Work to be completed:
Scan the listing below for the word "free", then copy each line that has it.
Data shown below:
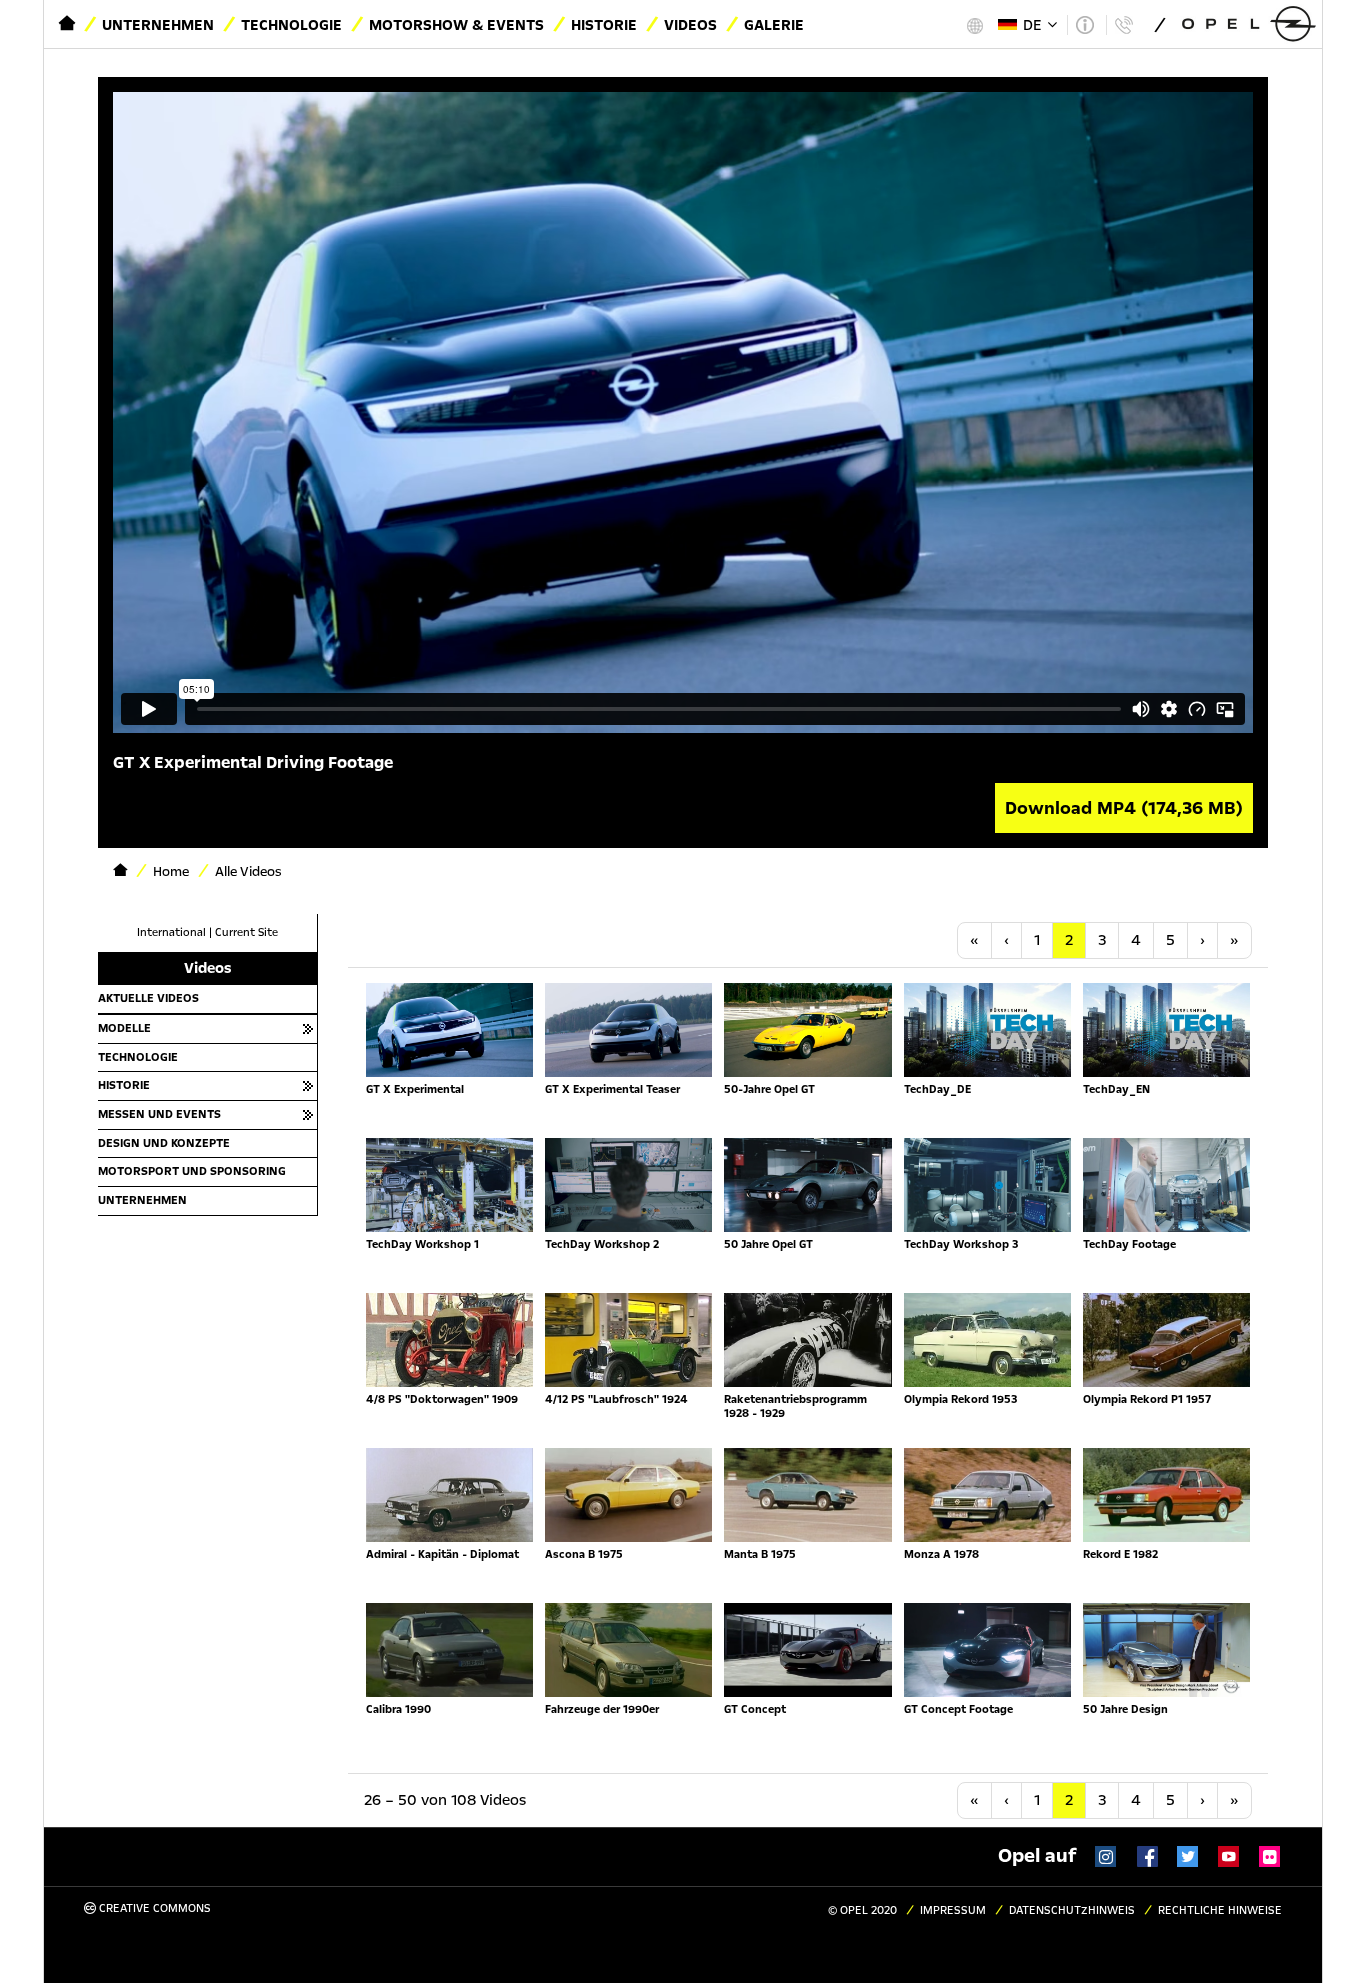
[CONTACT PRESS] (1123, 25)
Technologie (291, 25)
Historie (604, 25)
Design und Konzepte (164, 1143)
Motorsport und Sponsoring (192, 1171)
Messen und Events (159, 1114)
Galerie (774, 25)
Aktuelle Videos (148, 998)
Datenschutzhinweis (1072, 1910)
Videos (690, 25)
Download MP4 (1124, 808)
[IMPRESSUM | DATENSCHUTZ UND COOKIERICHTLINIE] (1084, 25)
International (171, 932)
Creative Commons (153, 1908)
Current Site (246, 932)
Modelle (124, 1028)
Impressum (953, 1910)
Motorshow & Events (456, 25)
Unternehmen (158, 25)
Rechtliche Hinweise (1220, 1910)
End of Data shown.
Data shown below:
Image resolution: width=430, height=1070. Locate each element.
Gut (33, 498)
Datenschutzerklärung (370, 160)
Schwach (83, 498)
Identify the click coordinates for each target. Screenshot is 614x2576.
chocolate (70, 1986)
End of Data shown.
Data shown below:
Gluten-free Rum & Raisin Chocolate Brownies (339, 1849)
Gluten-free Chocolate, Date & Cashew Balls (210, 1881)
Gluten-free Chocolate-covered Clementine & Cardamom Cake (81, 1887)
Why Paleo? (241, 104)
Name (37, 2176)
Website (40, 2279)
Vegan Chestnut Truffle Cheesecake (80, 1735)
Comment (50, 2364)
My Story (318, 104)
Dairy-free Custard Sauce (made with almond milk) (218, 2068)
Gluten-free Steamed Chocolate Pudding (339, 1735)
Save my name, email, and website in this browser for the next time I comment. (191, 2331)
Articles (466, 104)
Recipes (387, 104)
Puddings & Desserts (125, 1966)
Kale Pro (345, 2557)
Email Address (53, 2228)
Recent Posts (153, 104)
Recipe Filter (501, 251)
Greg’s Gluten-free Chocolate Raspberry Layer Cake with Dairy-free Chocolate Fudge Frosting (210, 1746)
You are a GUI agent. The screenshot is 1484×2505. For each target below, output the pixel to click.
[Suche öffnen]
End of Data shown.
Result below:
Gluten-free Rum & Raisin Chocolate Brownies (339, 1849)
Gluten-free Chocolate, Date & Cashew Balls (210, 1881)
Gluten-free Chocolate-covered Clementine & Cardamom Cake (81, 1887)
Dairy-free Custard Sauce (made with almond milk) (218, 2068)
Gluten-free Steamed Chocolate Pudding (339, 1735)
Greg’s Gluten-free Chocolate Raspberry Layer Cake with Dairy-free Chocolate Fudge Frosting (210, 1746)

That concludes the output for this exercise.